Clearly, the agency is hoping that Judge Buchwald will change her mind about Libor antitrust claims – a dim prospect, as I’ll explain – or that the 2nd Circuit Court of Appeals has a different view of antitrust injury than she does. Either way, NCUA is apparently so confident that antitrust will be restored as a cause of action for Libor rate-rigging that it is only asserting antitrust claims, eschewing alternative fraud or securities causes of action.

For file-sharing sites, old songs are big new problem

Alison Frankel
Sep 23, 2013 20:17 UTC

Off the top of your head, do you know whether the Jim Croce hit “Bad, Bad Leroy Brown” was recorded before February 15, 1972? How about Don McLean’s “American Pie”? Thankfully, most of us don’t need to clog our brains with the knowledge that Croce’s song was third on Billboard’s year-end chart in 1973 and McLean’s, recorded in late 1971, was third on the 1972 chart. But then, most of us aren’t Internet service providers that rely upon the safe harbor protections of the Digital Millennium Copyright Act of 1998. For Internet sites engaged in any kind of file-sharing, there’s now a deep gulch of potential liability dividing songs that came out before and after February 1972, when Congress passed the Copyright Act. And unless Congress acts to fill in the gap, video-sharing sites have to be very concerned about permitting users to upload files containing any old songs at all, for fear that they predate the Copyright Act.

That’s the consequence of a summary judgment ruling last week by U.S. District Judge Ronnie Abrams of Manhattan, in a case brought by recording companies against the video-sharing site Vimeo. Abrams ruled that although Vimeo is broadly entitled to DMCA safe harbor protection, the music companies may proceed with claims based on 55 potentially infringing videos either uploaded or otherwise publicly acknowledged by Vimeo staffers. The recording companies didn’t alert Vimeo that any of the videos breached copyrights, but the judge said that Vimeo staff may have known the IP was infringed or else disregarded red-flag warnings about misuse of copyrighted material. Judge Abrams also said that regardless of Vimeo’s anti-infringement policies and actions, there simply is no safe harbor under the DMCA when it comes to common-law copyright misappropriation claims based on songs that predate the federal Copyright Act. In combination, Abrams’ findings mean that Internet sites have no easy escape from litigation over files containing old songs, even when copyright owners don’t provide notice of infringement. If the ruling holds up, it would make more sense for sites simply to ban potentially actionable files rather than try to figure out whether songs in user-uploaded files were recorded before or after February 1972.

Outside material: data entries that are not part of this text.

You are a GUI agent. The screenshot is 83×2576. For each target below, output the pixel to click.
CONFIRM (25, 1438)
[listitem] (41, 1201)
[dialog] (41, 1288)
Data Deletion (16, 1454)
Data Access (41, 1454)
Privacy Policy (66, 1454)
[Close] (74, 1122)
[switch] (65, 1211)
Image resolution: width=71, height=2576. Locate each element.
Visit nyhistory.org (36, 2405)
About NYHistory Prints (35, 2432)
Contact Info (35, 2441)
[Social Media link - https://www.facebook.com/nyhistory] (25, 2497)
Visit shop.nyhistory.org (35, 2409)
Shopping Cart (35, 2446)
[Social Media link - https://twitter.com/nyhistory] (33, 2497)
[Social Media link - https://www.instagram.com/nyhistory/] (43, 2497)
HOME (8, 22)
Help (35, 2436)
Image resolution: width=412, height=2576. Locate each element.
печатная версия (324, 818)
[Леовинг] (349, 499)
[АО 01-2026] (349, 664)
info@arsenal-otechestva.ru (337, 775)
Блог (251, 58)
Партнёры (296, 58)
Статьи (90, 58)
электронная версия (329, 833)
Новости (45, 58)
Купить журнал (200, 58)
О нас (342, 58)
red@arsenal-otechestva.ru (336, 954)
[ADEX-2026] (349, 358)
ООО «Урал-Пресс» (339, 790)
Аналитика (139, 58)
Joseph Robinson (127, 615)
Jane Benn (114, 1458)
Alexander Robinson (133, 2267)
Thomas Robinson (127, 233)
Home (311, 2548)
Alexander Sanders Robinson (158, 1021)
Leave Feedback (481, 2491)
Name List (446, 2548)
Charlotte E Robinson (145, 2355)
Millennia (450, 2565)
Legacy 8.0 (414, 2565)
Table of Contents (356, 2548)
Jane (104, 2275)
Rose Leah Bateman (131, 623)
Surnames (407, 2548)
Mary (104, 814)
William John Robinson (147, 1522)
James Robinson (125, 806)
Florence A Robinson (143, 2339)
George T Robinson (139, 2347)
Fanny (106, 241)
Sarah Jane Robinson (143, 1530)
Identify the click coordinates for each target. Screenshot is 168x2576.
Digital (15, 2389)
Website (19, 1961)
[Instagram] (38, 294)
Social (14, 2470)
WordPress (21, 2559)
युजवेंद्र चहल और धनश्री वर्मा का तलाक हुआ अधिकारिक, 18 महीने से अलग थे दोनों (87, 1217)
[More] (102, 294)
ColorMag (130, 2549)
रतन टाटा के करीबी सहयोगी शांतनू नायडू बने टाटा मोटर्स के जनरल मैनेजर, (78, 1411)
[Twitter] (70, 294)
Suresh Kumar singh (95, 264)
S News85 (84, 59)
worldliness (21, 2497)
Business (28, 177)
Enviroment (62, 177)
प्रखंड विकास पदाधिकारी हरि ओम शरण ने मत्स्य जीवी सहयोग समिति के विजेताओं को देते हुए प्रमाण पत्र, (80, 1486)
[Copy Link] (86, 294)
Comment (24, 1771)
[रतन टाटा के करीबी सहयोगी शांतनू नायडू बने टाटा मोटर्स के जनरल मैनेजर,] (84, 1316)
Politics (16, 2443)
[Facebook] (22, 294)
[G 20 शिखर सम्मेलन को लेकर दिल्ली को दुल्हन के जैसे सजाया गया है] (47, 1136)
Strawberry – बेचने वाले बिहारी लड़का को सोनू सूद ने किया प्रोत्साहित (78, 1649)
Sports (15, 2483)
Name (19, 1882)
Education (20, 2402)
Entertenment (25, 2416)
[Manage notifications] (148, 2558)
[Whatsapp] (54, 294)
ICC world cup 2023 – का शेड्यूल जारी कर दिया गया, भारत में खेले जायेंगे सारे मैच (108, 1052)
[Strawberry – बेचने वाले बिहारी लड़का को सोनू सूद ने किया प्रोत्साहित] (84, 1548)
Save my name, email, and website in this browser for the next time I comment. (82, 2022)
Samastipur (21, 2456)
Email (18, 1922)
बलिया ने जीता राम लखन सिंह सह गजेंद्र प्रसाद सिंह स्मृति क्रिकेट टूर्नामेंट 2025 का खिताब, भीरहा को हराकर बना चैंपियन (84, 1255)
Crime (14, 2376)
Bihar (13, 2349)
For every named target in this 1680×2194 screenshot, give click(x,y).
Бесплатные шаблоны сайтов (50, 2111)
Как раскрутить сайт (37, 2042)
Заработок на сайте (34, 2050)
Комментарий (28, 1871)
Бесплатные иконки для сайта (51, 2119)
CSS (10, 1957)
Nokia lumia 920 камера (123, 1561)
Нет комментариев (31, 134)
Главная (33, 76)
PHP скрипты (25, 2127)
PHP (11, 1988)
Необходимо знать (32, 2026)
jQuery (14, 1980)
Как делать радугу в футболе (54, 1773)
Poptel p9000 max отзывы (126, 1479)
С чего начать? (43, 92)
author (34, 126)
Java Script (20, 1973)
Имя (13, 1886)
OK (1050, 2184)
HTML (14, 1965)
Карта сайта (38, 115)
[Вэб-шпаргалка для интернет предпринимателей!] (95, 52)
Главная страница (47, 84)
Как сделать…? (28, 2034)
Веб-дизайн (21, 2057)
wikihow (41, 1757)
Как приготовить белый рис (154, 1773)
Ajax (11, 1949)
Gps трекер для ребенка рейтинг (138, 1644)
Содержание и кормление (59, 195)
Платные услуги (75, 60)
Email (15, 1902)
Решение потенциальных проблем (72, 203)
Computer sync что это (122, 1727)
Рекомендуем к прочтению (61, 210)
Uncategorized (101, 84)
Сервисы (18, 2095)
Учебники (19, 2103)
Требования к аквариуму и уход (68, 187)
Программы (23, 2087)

As Abrams explained in her decision, she is not the first court to consider the DMCA’s safe harbor protection for pre-1972 songs. In October 2011, her Manhattan federal court colleague William Pauley reached a different conclusion from Abrams in Capitol Records v. MP3tunes. The recording companies in the MP3 case, like those in the Vimeo case, argued that the DMCA can only protect defendants from federal copyright claims, not state or common-law claims, because the Copyright Act specified that it does not annul or limit IP rights that existed before its passage in 1972. Judge Pauley found that to be too cramped a reading of the Copyright Act. In context, he said, it’s clear that the Copyright Act wasn’t intended to prohibit all regulation of pre-1972 recordings; the law’s language on “infringement of copyrights” is meant to encompass violations of both federal and state protections, Pauley wrote. So the DMCA’s safe harbor, according to Pauley, similarly extends to alleged state and federal violations.